I probably got it wrong, but the parens all balance.  Does that look
better to you?  Certainly not to me.  Now to read it you have to
carefully match parentheses and count arguments to see what's what.
With operators, the operators should tell you what's what (once you
understand the construct you're using).

The point I keep trying to make is that understanding a piece of code
requires understanding the constructs it uses.  If it is expressed
with operators, that's just one extra thing you need to know.  Of
course, that means using operators is a bad idea, unless they make the
construct look more natural or familiar or make it easier to read.
Let's face it, L1 ++ L2 ++ L3 just *looks* better than append(L1,
append(L2, L3)).  In fact, it's visually ambiguous:  maybe it should
be append(append(L1, L2), L3).  But that ambiguity is a good thing:
it doesn't make a distinction that makes no difference to the user.
(If the distinction does matter, the op declaration clarifies
immediately.)

The problem you seem to be worried about is when visual ambiguity does
matter.  With user-defined operators this can come up in two ways.
Firstly, I may define multiple operators to be used together.  In this
case, I carefully plan the precedences, associativity, and fixity so
that they work together naturally, and then document how to use them.
If I've done it well, the reader should be much better able to read
and understand the code than if I hadn't used operators.  If not, I
shouldn't have used operators.  If you didn't agree with this, you
wouldn't keep adding operators to Mercury.

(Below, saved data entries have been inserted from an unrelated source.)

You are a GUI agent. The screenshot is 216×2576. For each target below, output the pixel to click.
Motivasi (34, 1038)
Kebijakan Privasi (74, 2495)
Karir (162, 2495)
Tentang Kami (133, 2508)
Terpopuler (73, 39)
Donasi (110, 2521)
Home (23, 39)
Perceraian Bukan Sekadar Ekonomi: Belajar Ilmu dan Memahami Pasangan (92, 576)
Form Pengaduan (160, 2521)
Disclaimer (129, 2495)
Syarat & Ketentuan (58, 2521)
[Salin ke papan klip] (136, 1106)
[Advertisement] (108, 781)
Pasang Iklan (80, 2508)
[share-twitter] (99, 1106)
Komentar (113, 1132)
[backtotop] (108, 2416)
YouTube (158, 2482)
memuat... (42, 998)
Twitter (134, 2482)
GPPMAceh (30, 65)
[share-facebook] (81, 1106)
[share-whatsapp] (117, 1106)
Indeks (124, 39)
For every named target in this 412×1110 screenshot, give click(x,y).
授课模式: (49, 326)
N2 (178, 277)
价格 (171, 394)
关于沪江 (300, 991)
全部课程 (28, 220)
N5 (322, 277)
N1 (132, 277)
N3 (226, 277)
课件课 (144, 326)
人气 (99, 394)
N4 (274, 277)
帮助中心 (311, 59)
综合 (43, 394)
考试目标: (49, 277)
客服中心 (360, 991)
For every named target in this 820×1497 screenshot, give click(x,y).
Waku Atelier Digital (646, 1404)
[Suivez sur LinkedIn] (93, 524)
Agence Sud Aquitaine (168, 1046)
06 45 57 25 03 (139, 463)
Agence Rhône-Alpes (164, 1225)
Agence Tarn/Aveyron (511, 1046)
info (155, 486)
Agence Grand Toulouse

The second way visual ambiguity may arise is when operators from my
new constructs are juxtaposed with builtin or other user-defined
operators.  Again this is something the designer of a suite of
operators should consider, particularly in choosing precedences.  They
should also document when parentheses will be needed.  Note, though,
that this rarely causes concern for the *reader*.  For example, if I
define the precedence of 'in' wrong, then

	X + Y in L

will cause a syntax or type error, so the reader won't usually see it.
When they do see code like this, there's really only one thing it can
mean, which is the interpretation they naturally leap to.  And in
those rare cases where types don't catch the confusion and the
documentation doesn't clear it up, then it's really not that hard to
look at op declarations.

Actually, this is one place where Prolog has an advantage.  You just
fire up Prolog and use display/1 to print out the term you're
concerned about.  It's miserable reading the term without operators,
but it is unambiguous if you're patient enough to match the
parentheses and count the commas.  Of course, if you weren't using
operators, you'd always have to do that.

-- 
Peter Schachte              The question of whether a computer can think is
schachte at cs.mu.OZ.AU        no more interesting than the question of whether
www.cs.mu.oz.au/~schachte/  a submarine can swim.